Zero trust is a cybersecurity model upon which strict access of controls is maintained by not trusting any user, be it remote or inside the network. This sees one-to-one verification of every request to every resource. With other traditional forms of network security, if a threat is to make it past defences and into an organisation’s systems, they would have free reign to move as they please.
By enforcing a zero trust framework, no user is automatically trusted due to the assumption that there are threats in and outside of the network. It works on the basis of regularly verifying user identity, privileges, device identity and security. The login and connections will time out continually, ensuring users and devices regularly re-verify themselves.

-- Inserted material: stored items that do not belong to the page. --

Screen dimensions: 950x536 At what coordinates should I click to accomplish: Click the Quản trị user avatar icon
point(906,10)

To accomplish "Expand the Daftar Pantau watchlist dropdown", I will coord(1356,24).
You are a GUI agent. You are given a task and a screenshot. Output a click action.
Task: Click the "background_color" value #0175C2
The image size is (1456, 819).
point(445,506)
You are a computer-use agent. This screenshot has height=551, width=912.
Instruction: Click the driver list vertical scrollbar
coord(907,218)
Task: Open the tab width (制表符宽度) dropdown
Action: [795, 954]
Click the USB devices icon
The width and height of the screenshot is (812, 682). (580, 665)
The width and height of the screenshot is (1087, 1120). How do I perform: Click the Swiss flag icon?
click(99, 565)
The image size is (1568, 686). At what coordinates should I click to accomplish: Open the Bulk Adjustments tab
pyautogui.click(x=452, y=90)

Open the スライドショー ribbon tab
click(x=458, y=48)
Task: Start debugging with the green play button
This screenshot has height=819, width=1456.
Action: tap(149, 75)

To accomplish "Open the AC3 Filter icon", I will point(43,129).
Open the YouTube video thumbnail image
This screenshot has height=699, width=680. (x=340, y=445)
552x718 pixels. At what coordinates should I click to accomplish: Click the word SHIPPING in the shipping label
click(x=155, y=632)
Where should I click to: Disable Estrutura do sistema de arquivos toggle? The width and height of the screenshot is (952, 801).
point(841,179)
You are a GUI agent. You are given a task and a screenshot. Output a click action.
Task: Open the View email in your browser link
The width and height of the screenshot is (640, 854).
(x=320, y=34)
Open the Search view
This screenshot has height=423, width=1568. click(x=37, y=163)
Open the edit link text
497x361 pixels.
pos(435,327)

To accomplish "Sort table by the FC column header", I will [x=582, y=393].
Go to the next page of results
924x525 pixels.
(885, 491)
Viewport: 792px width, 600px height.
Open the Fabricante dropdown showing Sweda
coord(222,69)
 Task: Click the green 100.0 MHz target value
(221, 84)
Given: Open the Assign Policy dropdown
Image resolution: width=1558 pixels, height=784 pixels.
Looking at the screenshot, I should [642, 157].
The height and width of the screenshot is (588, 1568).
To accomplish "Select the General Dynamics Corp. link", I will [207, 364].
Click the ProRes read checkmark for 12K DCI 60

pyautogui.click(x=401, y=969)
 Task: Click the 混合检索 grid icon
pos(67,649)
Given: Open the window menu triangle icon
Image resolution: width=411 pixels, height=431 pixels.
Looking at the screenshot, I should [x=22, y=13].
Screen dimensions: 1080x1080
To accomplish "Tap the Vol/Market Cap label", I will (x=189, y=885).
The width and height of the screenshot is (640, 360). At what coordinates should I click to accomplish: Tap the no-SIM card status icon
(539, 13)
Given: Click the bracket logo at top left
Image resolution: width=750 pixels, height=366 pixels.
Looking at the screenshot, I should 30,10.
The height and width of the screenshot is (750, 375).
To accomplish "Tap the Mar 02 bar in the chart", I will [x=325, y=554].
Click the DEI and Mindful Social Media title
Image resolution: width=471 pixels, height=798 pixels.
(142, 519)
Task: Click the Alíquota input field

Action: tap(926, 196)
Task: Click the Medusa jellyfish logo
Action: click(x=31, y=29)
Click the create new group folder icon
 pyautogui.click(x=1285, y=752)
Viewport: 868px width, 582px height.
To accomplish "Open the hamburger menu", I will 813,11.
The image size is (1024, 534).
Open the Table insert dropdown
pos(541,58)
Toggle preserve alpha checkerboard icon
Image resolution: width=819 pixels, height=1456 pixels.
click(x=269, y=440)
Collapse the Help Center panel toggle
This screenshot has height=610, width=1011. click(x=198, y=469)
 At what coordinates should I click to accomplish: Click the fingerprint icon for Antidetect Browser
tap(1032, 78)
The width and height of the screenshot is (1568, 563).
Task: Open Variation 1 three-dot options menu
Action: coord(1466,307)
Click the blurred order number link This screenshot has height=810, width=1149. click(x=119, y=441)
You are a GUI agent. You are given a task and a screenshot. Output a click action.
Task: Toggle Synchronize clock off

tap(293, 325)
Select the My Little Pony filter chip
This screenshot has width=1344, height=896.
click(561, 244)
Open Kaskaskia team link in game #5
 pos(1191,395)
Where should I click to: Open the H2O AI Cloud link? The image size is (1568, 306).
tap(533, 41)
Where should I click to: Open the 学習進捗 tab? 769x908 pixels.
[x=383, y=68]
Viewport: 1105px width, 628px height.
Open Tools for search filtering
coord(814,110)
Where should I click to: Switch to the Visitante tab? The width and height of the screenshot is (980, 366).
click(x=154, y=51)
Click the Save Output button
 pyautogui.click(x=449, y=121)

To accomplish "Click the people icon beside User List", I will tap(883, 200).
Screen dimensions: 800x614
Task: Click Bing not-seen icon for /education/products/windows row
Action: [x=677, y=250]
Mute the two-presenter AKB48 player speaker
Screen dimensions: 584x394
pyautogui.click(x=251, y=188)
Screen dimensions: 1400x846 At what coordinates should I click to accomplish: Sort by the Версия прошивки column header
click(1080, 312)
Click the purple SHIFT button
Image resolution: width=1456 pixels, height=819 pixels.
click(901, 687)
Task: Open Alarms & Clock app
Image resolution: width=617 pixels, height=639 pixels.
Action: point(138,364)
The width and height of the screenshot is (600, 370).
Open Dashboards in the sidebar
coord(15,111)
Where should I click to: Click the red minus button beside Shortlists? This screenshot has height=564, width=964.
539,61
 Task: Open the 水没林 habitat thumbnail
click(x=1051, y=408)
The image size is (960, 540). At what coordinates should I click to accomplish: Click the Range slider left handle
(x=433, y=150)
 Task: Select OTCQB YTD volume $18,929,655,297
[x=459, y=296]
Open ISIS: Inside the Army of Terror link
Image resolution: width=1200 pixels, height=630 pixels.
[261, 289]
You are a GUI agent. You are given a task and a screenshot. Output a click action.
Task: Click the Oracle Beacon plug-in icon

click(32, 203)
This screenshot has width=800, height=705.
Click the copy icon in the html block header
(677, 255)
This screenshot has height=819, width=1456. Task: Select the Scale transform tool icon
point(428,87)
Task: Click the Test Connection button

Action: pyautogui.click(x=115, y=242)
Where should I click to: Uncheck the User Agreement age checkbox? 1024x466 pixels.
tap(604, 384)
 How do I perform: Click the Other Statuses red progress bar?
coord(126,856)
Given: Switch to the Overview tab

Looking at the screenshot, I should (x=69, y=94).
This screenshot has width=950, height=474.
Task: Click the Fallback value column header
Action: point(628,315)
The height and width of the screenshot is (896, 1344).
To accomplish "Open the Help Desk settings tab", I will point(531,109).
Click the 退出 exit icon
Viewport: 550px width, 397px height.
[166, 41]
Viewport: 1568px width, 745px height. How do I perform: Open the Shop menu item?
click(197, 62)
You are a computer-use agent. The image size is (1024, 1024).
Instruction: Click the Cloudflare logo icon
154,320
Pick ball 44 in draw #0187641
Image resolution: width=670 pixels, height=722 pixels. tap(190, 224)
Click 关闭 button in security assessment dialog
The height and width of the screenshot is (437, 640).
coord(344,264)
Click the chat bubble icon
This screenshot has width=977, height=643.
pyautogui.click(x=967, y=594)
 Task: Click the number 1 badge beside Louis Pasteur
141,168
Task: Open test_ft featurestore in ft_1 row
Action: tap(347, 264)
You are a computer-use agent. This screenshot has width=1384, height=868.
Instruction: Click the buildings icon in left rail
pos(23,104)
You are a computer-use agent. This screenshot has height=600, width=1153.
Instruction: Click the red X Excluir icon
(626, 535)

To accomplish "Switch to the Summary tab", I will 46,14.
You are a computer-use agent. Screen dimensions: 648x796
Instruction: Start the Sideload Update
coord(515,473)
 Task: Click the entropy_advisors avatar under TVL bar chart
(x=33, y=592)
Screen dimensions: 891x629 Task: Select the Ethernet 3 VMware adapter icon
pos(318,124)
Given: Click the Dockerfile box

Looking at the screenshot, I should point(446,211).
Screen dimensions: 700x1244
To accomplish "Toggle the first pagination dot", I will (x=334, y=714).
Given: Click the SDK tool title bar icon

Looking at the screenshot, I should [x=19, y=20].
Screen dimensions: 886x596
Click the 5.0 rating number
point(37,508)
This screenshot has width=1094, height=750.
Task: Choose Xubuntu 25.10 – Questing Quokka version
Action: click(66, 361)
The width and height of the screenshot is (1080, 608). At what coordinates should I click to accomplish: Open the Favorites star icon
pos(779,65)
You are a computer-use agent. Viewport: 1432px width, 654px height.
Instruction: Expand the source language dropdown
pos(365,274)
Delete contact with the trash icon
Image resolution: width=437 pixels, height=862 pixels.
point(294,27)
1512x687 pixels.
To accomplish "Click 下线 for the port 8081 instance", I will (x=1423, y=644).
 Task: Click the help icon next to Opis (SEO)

Furthermore, those who do adopt a zero trust framework are able to provide continuous monitoring and validation to control and limit access to the network. This is achieved by using the main principles behind zero trust security which are limiting access privileges, micro segmentation and multi-factor authentication (MFA).
Boosting team productivity
Workers are yearning for an easy and fast user experience, whether they are logging on, sharing files or setting up their devices on their first day; outdated and ineffective security measures only slow us down no matter the role. Something that no one wants.
The main reason we use zero trust is to provide security to anyone, anywhere, on any device. Zero trust significantly reduces time spent on manual security tasks, reduces the attack surface and ultimately leads to greater team productivity by giving back time that would be spent on outdated security measures.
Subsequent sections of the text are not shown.